Şu an 19 yaşında olan Gökçeler, çocukluğunun geçtiği merkezde eğitmen olarak çocuklara piyano ve yan flüt dersi veriyor.
“EN BÜYÜK ŞANSIM ANNEM VE ÇSM”
“Annem ve Çocuk Sanat Merkezi benim en büyük şansım.” diyen Eda Gökçeler, “Annem çocukluğumdan beri konserlere, tiyatrolara götürdü. Müziğe ilgim olduğunu gördü. İlkokulun bahçesinde velilerin Çocuk Sanat Merkezi’nden bahsettiklerini duydu. Hemen merkezi araştırdı, sabah 7.30’da ÇSM’nin kayıt kuyruğunda bekledi. ÇSM’nin koordinatörü Yeşim öğretmenim beni 3 ay boyunca konservatuvara hazırladı. Çok çalıştırdı. Yeşim öğretmenim ve diğer öğretmenlerim sayesinde başarılar elde ettim, güzel yerlere geldim. Konservatuvar ve Avni Akyol Güzel Sanatlar Lisesi’ni kazandım.” dedi.

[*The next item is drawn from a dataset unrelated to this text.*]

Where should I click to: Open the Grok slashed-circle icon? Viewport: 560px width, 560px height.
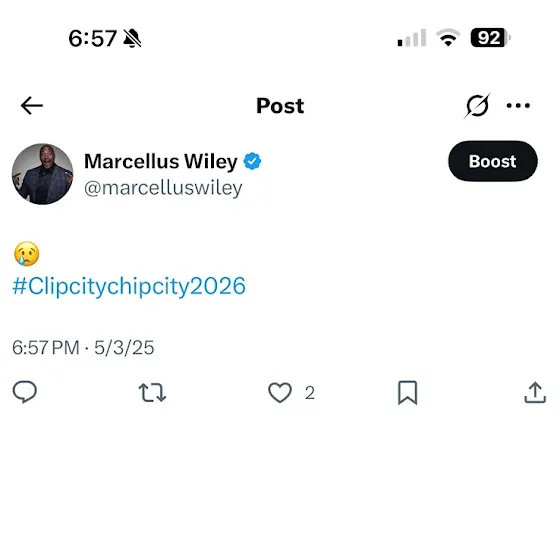point(477,105)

Çocuk Sanat Merkezi sayesinde müziğe olan tutkusunu gördüğünü ve müziğin hayatı olduğunu söyleyen Gökçeler, anlatmayı şöyle sürdürdü: “Yeşim öğretmenim bana her zaman ‘çok başarılısın ileride sen de eğitmen olacaksın. Seninle birlikte çalışacağız. Meslektaş olacağız’ derdi. Ben de hayalini kuruyordum ve heyecanlanıyordum. O an geldi ve eylül ayında eğitmen olarak başladım. Eğitmen olmak için belgeleri merkeze getirdiğim günü hiç unutamıyorum. Öğretmenliğe ilk adımı müzik hayatıma başladığım yerde atmak benim için çok anlamlı. Çok gururluyum. Çocukları görünce kendimi hatırlıyorum. Eski zamanlarım aklıma geliyor. Dersler güzel geçiyor. Öğretmenlerimin benimle kuruduğu sevgi bağını ben de öğrencilerimle kuruyorum. Öğretmenimden sticker kazanmak için can atardım. Aynısını öğrencilerim yaşıyor. Şimdi onlara ben veriyorum. Duygu dolu anlar yaşıyorum.
Merkezin duvarında yer alan konser fotoğraflarında ben de varım. 8 yaşında, 10 yaşında olduğum zamanki fotoğrafları öğrencilerime gösteriyorum. Ben de sizin gibiydim diyorum. Onlar da hem gülerek hem de şaşırarak evet öğretmenim diyorlar. Onlara motivasyon kaynağı oluyor.”
“MÜZİĞE BAŞLAMAK İÇİN EN DOĞRU YER”
“Merkezi hiç bırakmadım. İkinci evim oldu.” diyen Eda Gökçeler, “Kadıköy Belediyesi Çocuk Sanat Merkezi bir çocuğun müziğe başlaması için en doğru yer. Kaliteli eğitim ücretsiz bir şekilde veriliyor. Bu bir şans ve değerlendirilmeli. Ben değerlendirdim. İyi ki merkezi duymuşuz ve yolum kesişmiş.” diyor.